■ BERMANI, BERTI, BRUNELLO, VENZA, FRANZINELLI, GIANNULI, PEZZICA
VOCI DI COMPAGNI, SCHEDE DI QUESTURA
Milano, Centro Studi Libertari, 2002, 124 p.
L’historien de l’anarchisme se trouve aussi souvent confronté à la surabondance des sources qu’à leur rareté, ce qui ne va pas sans poser, dans un cas comme dans l’autre, quelques problèmes de méthode. C’est à l’utilisation historiographique des sources d’origine policière et des sources orales qu’est consacré ce premier cahier du Centre d’études libertaires de Milan, Voci di compagni, schede di questura (Voix de compagnons, fiches de police).

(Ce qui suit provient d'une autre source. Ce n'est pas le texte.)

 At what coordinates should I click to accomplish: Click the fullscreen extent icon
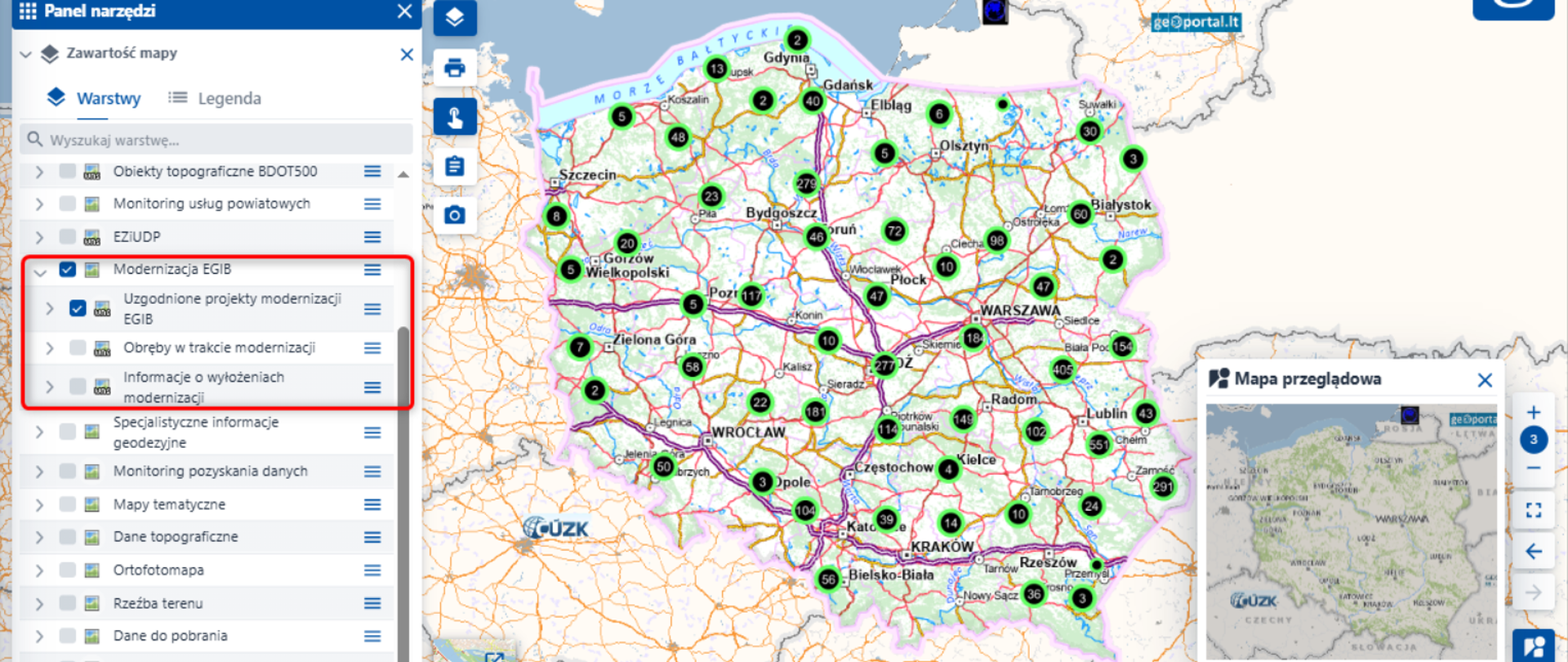click(1533, 511)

Face au trou noir ou placé devant la nécessité de reconstituer une trace, il arrive assez naturellement, pourrait-on dire, que l’historien de l’anarchisme se tourne vers la partie adverse qui, elle, ne manque jamais d’archiver les rapports de ses informateurs ou les transcriptions des interrogatoires des militants qui tombèrent entre ses pattes. Matériau d’histoire, ces sources, comme l’indiquent Aldo Giannuli et Mimmo Franzinelli, devraient pourtant toujours être prises pour ce qu’elles sont : des preuves à charge. D’où le nécessaire recul ou distance critique que leur utilisation exige. Elles peuvent, certes, éclairer un fait, fournir une pièce manquante, mais rarement expliquer une démarche militante et encore moins proposer une interprétation recevable. Nico Berti, lui, met en garde l’historien de l’anarchisme contre la fascination pour ces « zones d’ombre » que, par choix tactique ou par simple modestie, les protagonistes d’une ancienne histoire ont refusé de porter au jour. À trop vouloir chercher la lumière chez l’ennemi, il risque de n’en être pas plus éclairé.

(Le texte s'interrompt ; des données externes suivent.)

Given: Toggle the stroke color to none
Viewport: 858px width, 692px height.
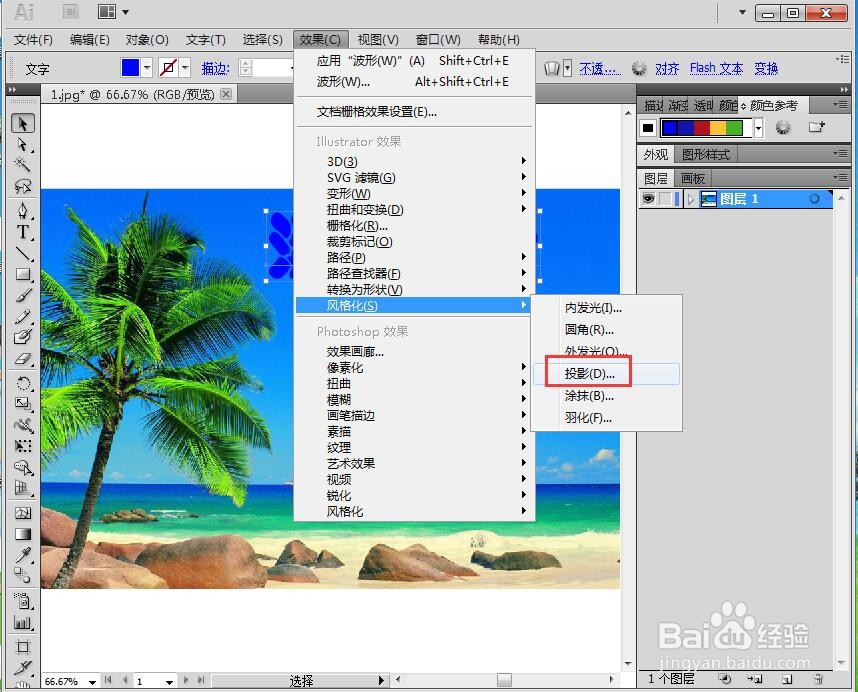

L’utilisation des sources orales – essentiellement les témoignages de militants recueillis sur support magnétique ou vidéographique – ne va pas, elle non plus, sans poser d’autres problèmes, dont Claudio Venza et Piero Brunello se font l’écho. Si l’histoire orale constitue, en effet, une source précieuse de renseignements, elle exige aussi d’être passée au tamis de la critique pour en déjouer les pièges : reconstruction du passé, subjectivité exacerbée, mythification, ressentiment, etc. « Quand la mémoire, écrit cependant Cesare Bermani, place le souvenir au cœur du mythe, l’histoire, elle, l’en déloge », sans être bien certain de la supériorité de la seconde sur la première, ce qu’on peut admettre sans peine s’agissant de l’anarchisme.
Voci di compagni, schede di questura est un bel exemple, en tout cas, de réflexion sur l’Histoire.